Redemption of Debentures

Meaning

Redemption of debentures is the process of discharging the liability on account of debentures in accordance with the terms of redemption stated in the debenture trust deed. Discharge of debenture liability is usually by paying cash to the debenture holders. But this can take other forms such as conversion or rollover. In the case of conversion debentures are converted into preference shares or equity shares. Rollover refers to the issue of new debentures, in exchange for the old ones. Both conversion and rollover are subject to detailed SEBI guidelines.

When a company issues debenture it must also plan the resources required for such redemption. This can be done by setting aside profits every year and investing them wisely in investments outside, so that there will be no liquidity problem at the time of redemption. Alternatively the company can take an insurance policy by paying regular premium, so that the policy matures coinciding with the time of redemption. With the amount received on the maturity of policy the company faces no problem in carrying out the redemption. These are the two ways in which a company can make provisioning for redemption of debentures. The question of provisioning was earlier left to the discretion of company and many companies did provisioning routinely, as a matter of financial prudence. Now under the SEBI guidelines, the matter is no more a matter of discretion or financial prudence. SEBI guidelines provide for compulsory provisioning and also restrictions on the payment of dividends till debentures are redeemed. We will first deal with SEBI guidelines before proceeding with the accounting aspects of creating sinking fund for redemption of debentures.

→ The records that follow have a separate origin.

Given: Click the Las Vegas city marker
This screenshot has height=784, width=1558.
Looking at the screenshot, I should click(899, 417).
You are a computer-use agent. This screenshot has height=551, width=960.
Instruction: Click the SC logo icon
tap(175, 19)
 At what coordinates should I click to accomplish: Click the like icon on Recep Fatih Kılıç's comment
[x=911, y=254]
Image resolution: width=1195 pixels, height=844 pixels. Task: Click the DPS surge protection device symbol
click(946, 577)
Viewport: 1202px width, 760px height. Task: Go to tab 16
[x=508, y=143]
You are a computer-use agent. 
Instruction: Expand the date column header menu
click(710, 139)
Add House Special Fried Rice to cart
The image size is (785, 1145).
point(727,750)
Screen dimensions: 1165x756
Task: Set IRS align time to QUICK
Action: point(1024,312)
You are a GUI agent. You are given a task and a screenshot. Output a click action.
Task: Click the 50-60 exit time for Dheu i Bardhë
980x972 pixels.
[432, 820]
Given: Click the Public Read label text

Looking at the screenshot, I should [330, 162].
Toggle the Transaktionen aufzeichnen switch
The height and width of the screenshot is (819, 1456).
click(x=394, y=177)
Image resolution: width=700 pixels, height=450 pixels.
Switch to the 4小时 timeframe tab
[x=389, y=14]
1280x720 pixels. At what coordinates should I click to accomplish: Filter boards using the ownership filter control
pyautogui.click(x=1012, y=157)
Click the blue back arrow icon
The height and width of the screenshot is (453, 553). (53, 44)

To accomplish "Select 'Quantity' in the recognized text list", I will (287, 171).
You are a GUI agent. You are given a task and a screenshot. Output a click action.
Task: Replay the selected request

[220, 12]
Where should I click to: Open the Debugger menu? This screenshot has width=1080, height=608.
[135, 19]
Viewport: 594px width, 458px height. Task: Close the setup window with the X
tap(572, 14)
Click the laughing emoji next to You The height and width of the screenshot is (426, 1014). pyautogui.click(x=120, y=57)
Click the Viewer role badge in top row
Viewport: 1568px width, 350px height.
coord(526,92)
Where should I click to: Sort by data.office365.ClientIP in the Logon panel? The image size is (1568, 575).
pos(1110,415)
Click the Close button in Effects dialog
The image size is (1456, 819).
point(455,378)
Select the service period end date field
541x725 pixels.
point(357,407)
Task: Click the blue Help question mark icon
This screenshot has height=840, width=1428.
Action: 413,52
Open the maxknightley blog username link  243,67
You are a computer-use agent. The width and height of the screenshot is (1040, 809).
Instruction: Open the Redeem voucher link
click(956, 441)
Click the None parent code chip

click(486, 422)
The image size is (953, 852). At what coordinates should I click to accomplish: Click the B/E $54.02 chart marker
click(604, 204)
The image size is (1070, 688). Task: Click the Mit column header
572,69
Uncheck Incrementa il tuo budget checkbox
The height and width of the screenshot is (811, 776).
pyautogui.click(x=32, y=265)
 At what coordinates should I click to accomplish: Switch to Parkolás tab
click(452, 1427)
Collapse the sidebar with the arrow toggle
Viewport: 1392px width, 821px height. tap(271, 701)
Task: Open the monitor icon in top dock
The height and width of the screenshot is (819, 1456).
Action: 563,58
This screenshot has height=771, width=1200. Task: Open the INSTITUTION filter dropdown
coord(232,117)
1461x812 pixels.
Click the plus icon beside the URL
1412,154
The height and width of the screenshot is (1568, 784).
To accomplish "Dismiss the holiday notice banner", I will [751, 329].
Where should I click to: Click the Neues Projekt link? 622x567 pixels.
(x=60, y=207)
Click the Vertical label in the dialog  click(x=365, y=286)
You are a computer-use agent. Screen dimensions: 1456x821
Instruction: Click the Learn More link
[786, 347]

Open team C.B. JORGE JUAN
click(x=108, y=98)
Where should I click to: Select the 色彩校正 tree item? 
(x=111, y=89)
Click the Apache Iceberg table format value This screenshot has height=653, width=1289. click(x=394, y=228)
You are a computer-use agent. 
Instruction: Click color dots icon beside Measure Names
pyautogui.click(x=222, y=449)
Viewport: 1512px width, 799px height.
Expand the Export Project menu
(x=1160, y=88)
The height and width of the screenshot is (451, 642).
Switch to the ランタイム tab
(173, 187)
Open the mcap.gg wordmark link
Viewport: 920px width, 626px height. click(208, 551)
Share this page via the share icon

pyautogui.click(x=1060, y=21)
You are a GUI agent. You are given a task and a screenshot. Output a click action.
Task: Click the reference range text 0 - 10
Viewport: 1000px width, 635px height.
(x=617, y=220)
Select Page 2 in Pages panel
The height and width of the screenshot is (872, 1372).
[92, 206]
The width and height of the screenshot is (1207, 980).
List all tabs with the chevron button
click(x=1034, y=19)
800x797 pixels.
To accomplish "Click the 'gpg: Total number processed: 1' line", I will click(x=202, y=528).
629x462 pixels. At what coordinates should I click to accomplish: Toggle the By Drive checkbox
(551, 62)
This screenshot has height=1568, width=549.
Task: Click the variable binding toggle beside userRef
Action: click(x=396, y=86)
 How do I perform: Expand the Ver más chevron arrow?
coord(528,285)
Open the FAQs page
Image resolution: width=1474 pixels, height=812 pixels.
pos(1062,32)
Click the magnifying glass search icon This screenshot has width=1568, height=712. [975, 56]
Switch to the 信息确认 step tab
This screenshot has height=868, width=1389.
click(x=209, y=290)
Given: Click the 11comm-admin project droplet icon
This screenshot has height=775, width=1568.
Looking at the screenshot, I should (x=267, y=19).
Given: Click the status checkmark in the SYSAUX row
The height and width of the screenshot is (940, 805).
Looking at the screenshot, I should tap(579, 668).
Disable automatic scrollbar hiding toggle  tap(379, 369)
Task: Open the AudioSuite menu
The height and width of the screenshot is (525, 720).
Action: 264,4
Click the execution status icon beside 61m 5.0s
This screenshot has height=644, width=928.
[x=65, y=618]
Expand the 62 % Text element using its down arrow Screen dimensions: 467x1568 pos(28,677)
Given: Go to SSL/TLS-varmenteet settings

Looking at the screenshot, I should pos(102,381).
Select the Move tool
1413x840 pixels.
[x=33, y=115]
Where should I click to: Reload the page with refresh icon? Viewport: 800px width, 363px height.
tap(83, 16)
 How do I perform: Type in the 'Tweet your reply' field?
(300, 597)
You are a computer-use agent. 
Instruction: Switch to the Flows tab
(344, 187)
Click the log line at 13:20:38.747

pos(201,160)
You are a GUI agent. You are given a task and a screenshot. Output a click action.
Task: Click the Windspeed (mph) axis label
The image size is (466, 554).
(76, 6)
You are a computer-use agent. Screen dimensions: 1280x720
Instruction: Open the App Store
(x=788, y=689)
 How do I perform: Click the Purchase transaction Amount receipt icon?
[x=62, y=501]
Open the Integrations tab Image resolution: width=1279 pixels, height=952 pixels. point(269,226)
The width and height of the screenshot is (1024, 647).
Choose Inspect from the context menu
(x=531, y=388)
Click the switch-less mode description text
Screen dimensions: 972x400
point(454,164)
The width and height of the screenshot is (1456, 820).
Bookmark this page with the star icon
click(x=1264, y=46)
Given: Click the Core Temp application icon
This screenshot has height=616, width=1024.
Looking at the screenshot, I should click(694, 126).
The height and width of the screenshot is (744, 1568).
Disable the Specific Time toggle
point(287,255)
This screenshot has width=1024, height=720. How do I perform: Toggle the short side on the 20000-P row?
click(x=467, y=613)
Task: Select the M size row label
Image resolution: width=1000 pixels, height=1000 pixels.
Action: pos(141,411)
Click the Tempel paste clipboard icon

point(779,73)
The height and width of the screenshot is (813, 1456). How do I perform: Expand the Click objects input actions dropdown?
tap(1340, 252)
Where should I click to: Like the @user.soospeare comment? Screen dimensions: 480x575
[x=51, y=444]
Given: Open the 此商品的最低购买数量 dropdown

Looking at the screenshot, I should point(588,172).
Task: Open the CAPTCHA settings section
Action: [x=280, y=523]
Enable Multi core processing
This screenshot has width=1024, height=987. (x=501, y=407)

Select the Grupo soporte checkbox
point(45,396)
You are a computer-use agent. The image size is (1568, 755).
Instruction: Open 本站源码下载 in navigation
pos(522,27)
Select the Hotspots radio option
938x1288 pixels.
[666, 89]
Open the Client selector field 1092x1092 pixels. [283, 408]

SEBI on Creation of Debenture Redemption Reserve (DRR)

1. A company has to create DRR in case of issue of debentures with maturity of more than 18 months.

2. The issuer must create DRR in accordance with the provisions given below.

a.       If debentures are issued for project finance DRR can be created upto the date of commercial production.

b.      The DRR in respect of debentures issued for project finance may be created either in equal installments or higher amounts if profits so permit.

c.       In the case of PCDs, DRR must be created for the non-convertible portion of debenture issues on the same lines as applicable for fully non-convertible debenture issue.

d.      In respect of convertible issues by new companies, the creation of DRR must commence from the year the company earns profits for the remaining life of debentures.

e.       DRR shall be treated as part of general reserve for consideration of bonus issue proposals and for price fixation related to post-tax return.

f.        Company must create DRR equivalent to 50% of the amount of debenture issue before debenture redemption commences. Only after the company has actually redeemed 10% of the debenture liability, drawl from DRR is permissible only after the company has actually redeemed 10% of the debenture liability. The requirement of creation of DRR is not applicable to issue of debt instruments by infrastructure companies.